_PROBLEM REQUIREMENTS:_
Scan the entries below. Return every line that includes "right".

Pixel coordinate grounding data:
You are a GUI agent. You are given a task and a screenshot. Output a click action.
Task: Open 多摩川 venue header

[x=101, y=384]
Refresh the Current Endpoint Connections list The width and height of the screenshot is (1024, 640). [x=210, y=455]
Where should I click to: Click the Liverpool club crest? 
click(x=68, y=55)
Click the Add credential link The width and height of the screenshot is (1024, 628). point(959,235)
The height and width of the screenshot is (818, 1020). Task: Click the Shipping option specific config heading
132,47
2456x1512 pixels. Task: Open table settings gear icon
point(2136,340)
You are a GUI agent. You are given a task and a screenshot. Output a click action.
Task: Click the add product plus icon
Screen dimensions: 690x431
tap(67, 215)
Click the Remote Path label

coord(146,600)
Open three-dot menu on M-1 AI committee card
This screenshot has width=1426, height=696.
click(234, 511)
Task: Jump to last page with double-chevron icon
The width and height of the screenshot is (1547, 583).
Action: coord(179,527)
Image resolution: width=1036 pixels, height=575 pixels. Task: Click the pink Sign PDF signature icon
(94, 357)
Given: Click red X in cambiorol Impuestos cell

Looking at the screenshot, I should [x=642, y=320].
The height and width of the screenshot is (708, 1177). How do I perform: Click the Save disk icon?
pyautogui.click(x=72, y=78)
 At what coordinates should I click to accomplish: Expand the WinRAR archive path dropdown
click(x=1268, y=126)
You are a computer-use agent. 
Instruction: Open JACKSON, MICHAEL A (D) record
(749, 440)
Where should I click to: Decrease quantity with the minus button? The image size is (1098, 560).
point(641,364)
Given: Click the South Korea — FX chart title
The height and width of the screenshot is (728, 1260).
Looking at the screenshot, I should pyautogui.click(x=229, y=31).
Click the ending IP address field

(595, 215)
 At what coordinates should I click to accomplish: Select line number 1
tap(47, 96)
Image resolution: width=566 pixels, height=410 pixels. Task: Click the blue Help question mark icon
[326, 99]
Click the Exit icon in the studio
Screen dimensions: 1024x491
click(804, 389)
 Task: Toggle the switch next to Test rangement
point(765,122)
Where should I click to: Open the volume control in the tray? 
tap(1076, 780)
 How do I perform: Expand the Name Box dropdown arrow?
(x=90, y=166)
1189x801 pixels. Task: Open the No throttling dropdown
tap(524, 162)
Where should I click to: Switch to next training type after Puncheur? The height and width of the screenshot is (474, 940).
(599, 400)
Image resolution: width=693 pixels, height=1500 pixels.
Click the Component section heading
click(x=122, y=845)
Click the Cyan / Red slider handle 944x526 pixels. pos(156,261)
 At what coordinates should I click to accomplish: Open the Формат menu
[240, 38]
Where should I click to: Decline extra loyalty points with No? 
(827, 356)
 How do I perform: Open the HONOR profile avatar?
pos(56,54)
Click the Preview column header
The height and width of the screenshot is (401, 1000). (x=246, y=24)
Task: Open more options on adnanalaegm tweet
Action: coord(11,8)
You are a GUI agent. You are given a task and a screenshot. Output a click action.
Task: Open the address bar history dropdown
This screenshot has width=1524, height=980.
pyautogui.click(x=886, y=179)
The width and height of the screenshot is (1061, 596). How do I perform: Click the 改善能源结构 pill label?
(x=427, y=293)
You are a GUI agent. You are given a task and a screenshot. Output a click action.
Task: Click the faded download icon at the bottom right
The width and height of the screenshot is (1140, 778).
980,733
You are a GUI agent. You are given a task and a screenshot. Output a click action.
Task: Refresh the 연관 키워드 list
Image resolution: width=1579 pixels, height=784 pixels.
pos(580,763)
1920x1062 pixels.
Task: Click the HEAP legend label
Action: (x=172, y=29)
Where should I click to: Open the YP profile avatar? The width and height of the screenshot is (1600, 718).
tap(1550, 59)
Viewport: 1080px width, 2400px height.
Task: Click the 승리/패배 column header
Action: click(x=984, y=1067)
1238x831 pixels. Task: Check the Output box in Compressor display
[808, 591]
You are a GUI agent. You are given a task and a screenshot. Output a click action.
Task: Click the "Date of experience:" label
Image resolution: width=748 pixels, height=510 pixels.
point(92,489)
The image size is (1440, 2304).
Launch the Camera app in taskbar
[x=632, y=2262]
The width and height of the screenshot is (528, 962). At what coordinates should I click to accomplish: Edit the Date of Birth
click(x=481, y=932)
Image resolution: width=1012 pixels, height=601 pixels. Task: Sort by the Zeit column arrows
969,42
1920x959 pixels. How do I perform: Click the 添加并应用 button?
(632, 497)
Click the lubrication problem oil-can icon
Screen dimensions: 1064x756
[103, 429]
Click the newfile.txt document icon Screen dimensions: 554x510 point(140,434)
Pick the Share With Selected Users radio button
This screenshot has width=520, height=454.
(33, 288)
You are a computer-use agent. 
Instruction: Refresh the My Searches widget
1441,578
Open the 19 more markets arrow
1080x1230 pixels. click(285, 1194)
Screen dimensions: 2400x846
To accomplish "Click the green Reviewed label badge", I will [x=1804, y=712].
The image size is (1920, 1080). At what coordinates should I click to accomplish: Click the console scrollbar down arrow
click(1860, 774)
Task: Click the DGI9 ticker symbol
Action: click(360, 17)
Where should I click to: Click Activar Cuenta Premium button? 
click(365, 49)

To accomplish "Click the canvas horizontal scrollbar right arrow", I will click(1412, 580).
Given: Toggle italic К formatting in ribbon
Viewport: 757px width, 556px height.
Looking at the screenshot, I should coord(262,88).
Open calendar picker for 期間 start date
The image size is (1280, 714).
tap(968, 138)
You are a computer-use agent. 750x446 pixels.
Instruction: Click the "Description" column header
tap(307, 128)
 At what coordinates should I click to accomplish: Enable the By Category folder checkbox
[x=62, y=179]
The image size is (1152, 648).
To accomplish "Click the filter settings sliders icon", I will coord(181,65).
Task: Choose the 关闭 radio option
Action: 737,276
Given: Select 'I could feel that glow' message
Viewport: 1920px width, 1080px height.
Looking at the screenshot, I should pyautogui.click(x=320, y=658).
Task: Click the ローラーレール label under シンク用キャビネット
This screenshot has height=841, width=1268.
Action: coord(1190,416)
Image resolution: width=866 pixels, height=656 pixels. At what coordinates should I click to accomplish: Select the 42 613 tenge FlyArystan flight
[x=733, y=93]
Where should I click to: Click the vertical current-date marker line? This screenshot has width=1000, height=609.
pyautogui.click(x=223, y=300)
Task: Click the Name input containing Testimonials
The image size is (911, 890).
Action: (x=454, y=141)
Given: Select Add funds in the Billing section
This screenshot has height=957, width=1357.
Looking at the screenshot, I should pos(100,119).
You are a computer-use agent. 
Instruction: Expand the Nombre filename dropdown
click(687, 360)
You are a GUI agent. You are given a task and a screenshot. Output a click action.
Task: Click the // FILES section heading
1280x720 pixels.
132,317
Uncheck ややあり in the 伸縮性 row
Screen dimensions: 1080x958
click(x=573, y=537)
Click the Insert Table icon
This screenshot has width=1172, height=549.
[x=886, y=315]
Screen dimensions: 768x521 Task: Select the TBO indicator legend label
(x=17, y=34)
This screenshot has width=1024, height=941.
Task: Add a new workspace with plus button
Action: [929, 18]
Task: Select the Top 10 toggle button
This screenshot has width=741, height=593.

_WRITTEN RESPONSE:_
Task: Click the faded download icon at the bottom right
To accomplish "Click the canvas horizontal scrollbar right arrow", I will click(1412, 580).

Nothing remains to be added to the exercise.